The anti-tumor effects of immune checkpoint inhibitors are dependent on activated tumor infiltrating T cells. Thus, drugs that could synergize with T cell anti-tumor activity can improve complete response rates. Radiation-induced DNA damage to activate the cGAS-STING pathway is a promising mechanism, and many studies have shown that radiation treatment augments immune checkpoint inhibition. However, it is not always possible to radiate all metastatic lesions. Targeted peptide receptor radionuclide therapies have been developed by conjugating radioisotopes to receptor binding analogs, targeting specific cancer cell surface proteins, thereby delivering targeted radiation to cancer cells in the body with minimal damage to surrounding healthy cells:
177Lu-girentuximab is the first antibody-radioisotope designed for clear cell RCC, targeting carbonic anhydrase IX-expressing cells expressed in >90% clear cell RCC to deliver targeted radiation to cancer with minimal damage to surrounding healthy cells. As a single agent in metastatic clear cell RCC, 177Lu-girentuximab was safe and effective in stabilizing disease in 57% of patients.2 Dr. Jonasch and colleagues hypothesize that 177Lu-girentuximab-induced DNA damage will potentiate the STING pathway, synergizing with nivolumab and cabozantinib to promote trafficking and infiltration of activated T cells and achieve higher complete response rates.
This single arm phase 1b/2 study will test the hypothesis that adding 177Lu-girentuximab to cabozantinib and nivolumab will increase the complete response rate when compared to historical outcomes with nivolumab + cabozantinib. The primary objective is to determine the safety and complete response rate of this treatment option in previously untreated clear cell RCC patients. 177Lu-girentuximab 1480 MBq/m2 (61% of single agent maximum tolerated dose) will be administered every 12 weeks for up to 3 cycles. Starting with the second cycle, nivolumab, and cabozantinib will be added at standard dose:
Up to 100 patients with treatment naive, biopsy-proven clear cell RCC with adequate organ/marrow function with 1 evaluable lesion by RECIST 1.1 will be enrolled. A 5 patient safety lead-in will evaluate myelosuppression. Ongoing safety and futility monitoring will employ a Bayesian approach. The sample size was chosen for reasonable operating characteristics to distinguish a complete response rate (primary endpoint) of 18% as better than 9% using a beta (0.09, 0.91) prior. Secondary endpoints are objective response rate, progression free survival by RECIST 1.1, and overall survival. To explore the effects of the treatment on inducing activated T cell infiltration, patients will undergo pre/post-treatment PET scan with 18F-AraG radiotracer as well as biopsies for single cell, spatial transcriptomics, and proteomics studies.

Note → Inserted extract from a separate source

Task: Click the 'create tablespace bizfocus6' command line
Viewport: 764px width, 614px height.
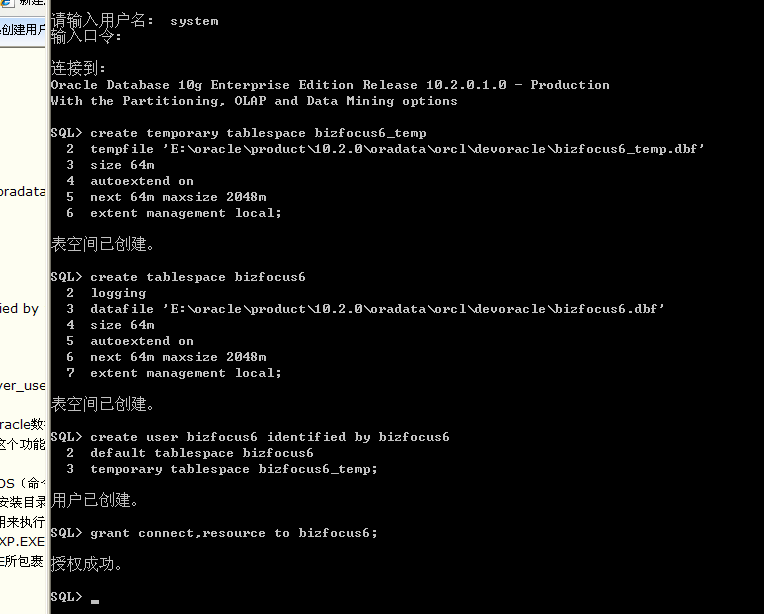Action: pyautogui.click(x=197, y=277)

Presented by: Eric Jonasch, MD, MD Anderson Cancer Center, Houston, TX
Written by: Zachary Klaassen, MD, MSc – Urologic Oncologist, Associate Professor of Urology, Georgia Cancer Center, Wellstar MCG Health, @zklaassen_md on Twitter during the 2024 Society of Urologic Oncology (SUO) Annual Meeting, Dallas, TX, Tues, Dec 3 – Fri, Dec 6, 2024.
References:
- Choueiri TK, Powles T, Burotto M, et al. Nivolumab plus cabozantinib versus sunitinib for advanced renal-cell carcinoma. N Engl J Med. 2021 Mar 4;384(9):829-841.
- Muselaers CJH, Boers-Sonderen MJ, van Oostenbrugge TJ, et al. Phase 2 Study of Lutetium 177–Labeled Anti–Carbonic Anhydrase IX Monoclonal Antibody Girentuximab in Patients with Advanced Renal Cell Carcinoma. Eur Urol. 2016 May;69(5):767-770.